TEXT PROVIDED below:

Catherine Lutz, an anthropology professor, gave a talk with tons of relevant information and raised some issues of interest to anti-war activists and scholars. I thought I'd share some of my notes:
After 9/11, the U.S military has increasingly brought anthropologists, and their cultural expertise, onto the pay role. Anthropologists are being employed in weapons labs, the CIA, the pentagon, and in the Department of Defense. One high profile project is the Human Terrain System, which is supposed to help the military understand better the culture of its enemies and the populations of countries it invades and occupies.
Lutz was highly critical of anthropologists being funded by, and working for military institutions. First, she made clear that the cultural knowledge anthropologists bring to the military is not being used to eliminate racism or promote respect for cultural difference. Instead, it is incorporated into the military to more effectively do its job and hit its targets. An example she used was training soldiers to understand Iraqi hand signals or signs of disrespect, so that they can effectively enter homes and make arrests. Cultural knowledge is understood and valued as a weapon. Soldiers are taught that "cultural awareness" as a "combat multiplier makes you more lethal on the front lines" (quote is from a training manual Lutz shared).

End of TEXT PROVIDED.
SOURCE INFORMATION below:

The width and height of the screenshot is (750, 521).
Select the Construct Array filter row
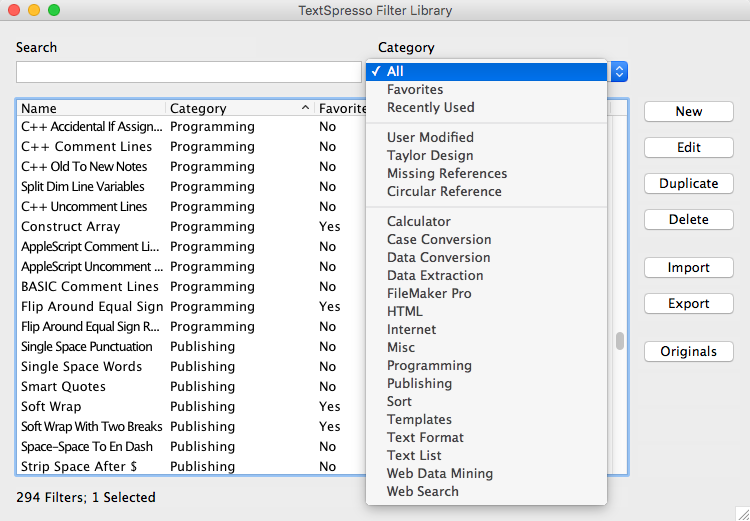[191, 227]
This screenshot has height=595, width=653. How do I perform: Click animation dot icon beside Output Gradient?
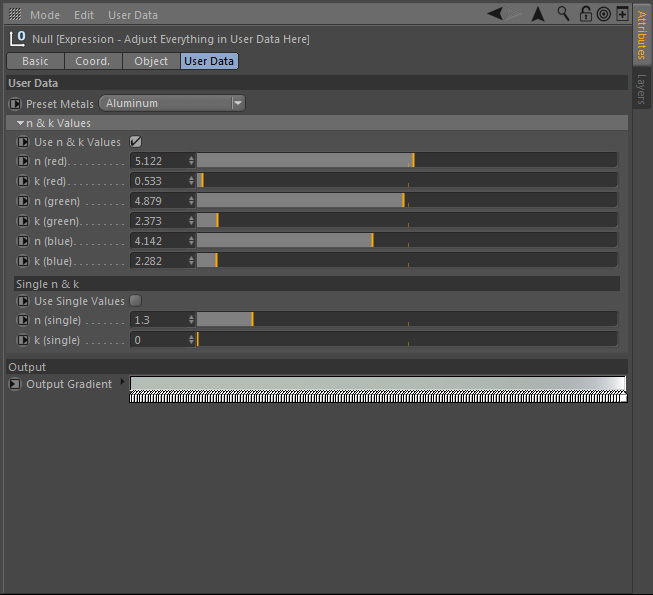[x=15, y=384]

End of SOURCE INFORMATION.

From the text on Catherine Lutz's talk, turn the paragraph beginning "Lutz was highly critical" into a bulleted list that keeps its main facts.

- Lutz criticized anthropologists being funded by and working for military institutions.
- The cultural knowledge they bring to the military is not used to eliminate racism or promote respect for cultural difference.
- Instead, the military uses it to do its job and hit its targets more effectively. One example is training soldiers to understand Iraqi hand signals or signs of disrespect so they can enter homes and make arrests.
- Cultural knowledge is valued as a weapon. A training manual Lutz shared teaches soldiers that "cultural awareness" as a "combat multiplier makes you more lethal on the front lines."